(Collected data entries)
______________________________

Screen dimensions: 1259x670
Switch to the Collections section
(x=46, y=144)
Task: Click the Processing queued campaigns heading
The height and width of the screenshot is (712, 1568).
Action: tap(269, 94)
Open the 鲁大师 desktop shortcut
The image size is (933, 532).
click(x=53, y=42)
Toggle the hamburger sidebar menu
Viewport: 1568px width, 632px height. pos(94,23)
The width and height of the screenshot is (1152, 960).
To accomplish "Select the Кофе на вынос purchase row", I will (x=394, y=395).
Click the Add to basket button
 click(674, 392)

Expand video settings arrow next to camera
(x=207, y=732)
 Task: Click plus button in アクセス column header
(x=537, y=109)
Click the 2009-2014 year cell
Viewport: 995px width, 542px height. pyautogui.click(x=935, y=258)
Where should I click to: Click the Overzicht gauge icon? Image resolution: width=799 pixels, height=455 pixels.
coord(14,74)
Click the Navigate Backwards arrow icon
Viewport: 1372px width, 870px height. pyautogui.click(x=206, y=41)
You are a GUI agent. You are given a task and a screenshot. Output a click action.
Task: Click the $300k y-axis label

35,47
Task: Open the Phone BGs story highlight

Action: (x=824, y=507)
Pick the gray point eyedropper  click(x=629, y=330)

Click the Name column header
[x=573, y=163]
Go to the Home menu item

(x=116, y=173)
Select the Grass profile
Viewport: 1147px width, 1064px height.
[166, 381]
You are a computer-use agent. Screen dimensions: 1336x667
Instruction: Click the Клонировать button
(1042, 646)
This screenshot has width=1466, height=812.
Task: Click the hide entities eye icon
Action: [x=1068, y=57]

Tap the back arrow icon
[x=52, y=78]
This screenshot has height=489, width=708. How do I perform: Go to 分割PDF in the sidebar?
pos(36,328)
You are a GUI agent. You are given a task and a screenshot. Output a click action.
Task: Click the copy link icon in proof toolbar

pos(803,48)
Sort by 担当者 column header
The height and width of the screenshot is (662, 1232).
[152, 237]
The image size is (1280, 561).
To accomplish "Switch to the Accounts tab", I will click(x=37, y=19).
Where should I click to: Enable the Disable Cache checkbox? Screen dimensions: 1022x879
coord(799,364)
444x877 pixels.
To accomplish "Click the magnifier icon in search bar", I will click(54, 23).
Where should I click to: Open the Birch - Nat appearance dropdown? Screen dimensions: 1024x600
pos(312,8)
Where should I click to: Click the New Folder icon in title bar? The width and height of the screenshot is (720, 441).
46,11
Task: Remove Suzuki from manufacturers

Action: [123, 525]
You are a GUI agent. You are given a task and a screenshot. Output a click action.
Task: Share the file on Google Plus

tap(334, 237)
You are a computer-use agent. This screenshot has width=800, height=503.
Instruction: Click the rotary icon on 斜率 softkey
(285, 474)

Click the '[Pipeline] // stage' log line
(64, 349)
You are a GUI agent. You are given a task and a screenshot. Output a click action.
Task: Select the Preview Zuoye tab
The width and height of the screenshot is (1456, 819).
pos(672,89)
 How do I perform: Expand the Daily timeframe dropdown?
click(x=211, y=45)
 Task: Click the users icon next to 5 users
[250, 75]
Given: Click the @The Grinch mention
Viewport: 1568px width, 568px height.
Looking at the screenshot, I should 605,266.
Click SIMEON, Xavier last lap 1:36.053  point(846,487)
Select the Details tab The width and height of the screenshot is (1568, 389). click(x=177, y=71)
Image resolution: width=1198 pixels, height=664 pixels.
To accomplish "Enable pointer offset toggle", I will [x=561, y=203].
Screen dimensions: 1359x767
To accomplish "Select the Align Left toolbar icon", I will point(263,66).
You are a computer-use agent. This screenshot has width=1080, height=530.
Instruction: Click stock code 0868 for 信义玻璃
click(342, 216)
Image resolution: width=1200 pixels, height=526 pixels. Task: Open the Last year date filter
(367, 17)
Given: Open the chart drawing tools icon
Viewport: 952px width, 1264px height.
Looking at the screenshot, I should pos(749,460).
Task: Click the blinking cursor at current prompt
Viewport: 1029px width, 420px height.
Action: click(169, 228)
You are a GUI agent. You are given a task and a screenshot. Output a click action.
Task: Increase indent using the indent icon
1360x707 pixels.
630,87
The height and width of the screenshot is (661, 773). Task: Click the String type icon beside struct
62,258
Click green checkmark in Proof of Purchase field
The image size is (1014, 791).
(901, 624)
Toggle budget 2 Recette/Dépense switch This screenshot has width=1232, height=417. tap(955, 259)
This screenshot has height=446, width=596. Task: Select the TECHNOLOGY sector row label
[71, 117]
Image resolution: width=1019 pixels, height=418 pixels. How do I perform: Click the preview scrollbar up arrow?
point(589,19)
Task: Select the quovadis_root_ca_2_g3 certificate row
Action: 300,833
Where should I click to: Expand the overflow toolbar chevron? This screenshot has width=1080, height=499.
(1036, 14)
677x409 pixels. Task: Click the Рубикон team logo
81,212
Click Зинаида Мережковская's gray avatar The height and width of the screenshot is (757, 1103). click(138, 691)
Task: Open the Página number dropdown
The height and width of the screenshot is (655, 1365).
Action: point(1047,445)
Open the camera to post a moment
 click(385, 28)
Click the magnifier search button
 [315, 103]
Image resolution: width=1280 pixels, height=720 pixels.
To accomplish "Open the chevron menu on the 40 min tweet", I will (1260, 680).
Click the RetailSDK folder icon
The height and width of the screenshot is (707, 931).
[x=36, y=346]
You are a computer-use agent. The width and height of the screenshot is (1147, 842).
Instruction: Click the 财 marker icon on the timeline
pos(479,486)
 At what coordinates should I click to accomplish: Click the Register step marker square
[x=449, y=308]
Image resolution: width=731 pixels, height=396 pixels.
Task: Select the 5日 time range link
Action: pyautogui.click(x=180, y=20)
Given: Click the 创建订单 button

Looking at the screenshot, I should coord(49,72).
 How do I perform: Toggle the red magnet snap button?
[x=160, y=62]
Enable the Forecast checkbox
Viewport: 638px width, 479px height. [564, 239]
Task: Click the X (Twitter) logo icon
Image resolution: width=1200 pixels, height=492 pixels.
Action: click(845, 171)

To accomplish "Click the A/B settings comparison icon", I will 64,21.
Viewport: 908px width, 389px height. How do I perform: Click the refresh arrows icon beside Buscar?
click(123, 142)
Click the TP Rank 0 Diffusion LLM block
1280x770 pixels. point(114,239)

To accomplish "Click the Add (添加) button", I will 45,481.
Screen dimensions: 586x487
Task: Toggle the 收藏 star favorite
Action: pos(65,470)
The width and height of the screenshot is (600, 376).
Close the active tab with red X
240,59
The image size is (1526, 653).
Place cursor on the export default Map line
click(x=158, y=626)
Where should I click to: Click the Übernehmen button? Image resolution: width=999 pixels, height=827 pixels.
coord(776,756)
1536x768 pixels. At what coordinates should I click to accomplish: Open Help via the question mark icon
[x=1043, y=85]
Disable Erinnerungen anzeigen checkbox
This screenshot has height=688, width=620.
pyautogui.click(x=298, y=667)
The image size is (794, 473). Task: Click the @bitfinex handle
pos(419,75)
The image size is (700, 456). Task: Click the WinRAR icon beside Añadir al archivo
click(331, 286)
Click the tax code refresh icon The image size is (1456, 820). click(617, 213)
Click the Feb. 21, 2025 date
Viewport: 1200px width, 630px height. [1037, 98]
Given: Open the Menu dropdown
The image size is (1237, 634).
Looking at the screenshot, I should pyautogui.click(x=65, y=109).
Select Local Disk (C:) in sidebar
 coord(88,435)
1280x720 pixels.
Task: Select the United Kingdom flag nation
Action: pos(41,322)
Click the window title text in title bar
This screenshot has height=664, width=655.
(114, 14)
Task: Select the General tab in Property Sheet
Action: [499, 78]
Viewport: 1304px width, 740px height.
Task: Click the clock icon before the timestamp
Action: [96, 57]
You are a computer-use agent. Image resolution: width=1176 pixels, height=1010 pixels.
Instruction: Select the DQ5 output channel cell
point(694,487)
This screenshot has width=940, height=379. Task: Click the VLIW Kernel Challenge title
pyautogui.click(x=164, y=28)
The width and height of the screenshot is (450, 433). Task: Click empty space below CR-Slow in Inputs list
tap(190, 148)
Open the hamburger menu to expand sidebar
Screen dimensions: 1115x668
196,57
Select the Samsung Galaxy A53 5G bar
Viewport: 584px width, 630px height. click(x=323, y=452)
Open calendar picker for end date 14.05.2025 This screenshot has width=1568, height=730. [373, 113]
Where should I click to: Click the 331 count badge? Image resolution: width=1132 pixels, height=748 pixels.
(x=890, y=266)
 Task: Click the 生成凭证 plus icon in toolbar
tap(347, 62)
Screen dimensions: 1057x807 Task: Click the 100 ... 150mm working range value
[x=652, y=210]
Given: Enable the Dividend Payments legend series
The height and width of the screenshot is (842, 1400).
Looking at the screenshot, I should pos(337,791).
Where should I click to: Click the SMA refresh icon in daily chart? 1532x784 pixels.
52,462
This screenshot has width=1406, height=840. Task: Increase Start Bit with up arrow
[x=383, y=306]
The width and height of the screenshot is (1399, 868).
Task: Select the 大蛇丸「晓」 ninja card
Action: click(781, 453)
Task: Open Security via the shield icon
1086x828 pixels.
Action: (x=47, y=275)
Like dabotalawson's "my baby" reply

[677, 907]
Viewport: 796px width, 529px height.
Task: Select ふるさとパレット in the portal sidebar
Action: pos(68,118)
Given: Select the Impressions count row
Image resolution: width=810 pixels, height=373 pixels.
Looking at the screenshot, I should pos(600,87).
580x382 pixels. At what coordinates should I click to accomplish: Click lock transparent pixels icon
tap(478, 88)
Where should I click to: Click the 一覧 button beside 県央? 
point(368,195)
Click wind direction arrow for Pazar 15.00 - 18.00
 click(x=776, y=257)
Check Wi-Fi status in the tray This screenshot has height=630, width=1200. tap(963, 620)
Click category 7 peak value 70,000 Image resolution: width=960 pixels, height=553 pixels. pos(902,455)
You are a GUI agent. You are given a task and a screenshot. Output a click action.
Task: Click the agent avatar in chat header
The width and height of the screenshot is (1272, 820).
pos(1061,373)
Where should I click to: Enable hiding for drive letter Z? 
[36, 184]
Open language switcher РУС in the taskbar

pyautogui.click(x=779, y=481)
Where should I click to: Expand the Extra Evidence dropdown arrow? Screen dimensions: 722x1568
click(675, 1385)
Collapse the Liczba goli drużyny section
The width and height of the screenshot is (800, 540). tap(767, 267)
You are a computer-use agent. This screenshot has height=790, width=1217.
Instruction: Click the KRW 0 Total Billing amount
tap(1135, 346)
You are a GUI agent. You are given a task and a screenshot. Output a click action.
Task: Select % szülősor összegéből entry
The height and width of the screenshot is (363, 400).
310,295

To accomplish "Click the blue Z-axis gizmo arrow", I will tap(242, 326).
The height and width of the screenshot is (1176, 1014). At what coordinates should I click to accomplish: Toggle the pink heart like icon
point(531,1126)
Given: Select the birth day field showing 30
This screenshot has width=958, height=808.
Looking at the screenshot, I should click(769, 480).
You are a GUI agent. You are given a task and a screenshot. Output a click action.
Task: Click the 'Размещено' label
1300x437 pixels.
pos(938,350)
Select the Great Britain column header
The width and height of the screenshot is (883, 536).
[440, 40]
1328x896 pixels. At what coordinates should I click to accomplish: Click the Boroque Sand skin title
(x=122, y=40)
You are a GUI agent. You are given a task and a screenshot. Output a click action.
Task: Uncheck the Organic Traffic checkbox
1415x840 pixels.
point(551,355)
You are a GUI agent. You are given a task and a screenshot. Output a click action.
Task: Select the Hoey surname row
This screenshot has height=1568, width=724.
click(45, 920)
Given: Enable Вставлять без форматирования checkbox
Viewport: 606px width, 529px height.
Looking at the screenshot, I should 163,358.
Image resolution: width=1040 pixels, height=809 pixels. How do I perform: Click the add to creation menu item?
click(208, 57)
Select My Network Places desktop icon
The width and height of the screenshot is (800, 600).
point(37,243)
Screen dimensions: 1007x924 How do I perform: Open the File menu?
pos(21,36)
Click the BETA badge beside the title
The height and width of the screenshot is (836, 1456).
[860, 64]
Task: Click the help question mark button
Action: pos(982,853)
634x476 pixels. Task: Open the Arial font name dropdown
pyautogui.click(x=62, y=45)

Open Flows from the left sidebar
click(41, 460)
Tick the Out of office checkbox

______________________________

**Work instruction**
The lines above starting at the one that contains "The image size is (1237, 634)." and ending at the one that contains "Open calendar picker" must be transcribed exactly, and no other lines may appear.

**Solution**
The image size is (1237, 634).
Looking at the screenshot, I should pyautogui.click(x=65, y=109).
Select Local Disk (C:) in sidebar
 coord(88,435)
1280x720 pixels.
Task: Select the United Kingdom flag nation
Action: pos(41,322)
Click the window title text in title bar
This screenshot has height=664, width=655.
(114, 14)
Task: Select the General tab in Property Sheet
Action: [499, 78]
Viewport: 1304px width, 740px height.
Task: Click the clock icon before the timestamp
Action: [96, 57]
You are a computer-use agent. Image resolution: width=1176 pixels, height=1010 pixels.
Instruction: Select the DQ5 output channel cell
point(694,487)
This screenshot has width=940, height=379. Task: Click the VLIW Kernel Challenge title
pyautogui.click(x=164, y=28)
The width and height of the screenshot is (450, 433). Task: Click empty space below CR-Slow in Inputs list
tap(190, 148)
Open the hamburger menu to expand sidebar
Screen dimensions: 1115x668
196,57
Select the Samsung Galaxy A53 5G bar
Viewport: 584px width, 630px height. click(x=323, y=452)
Open calendar picker for end date 14.05.2025 This screenshot has width=1568, height=730. [373, 113]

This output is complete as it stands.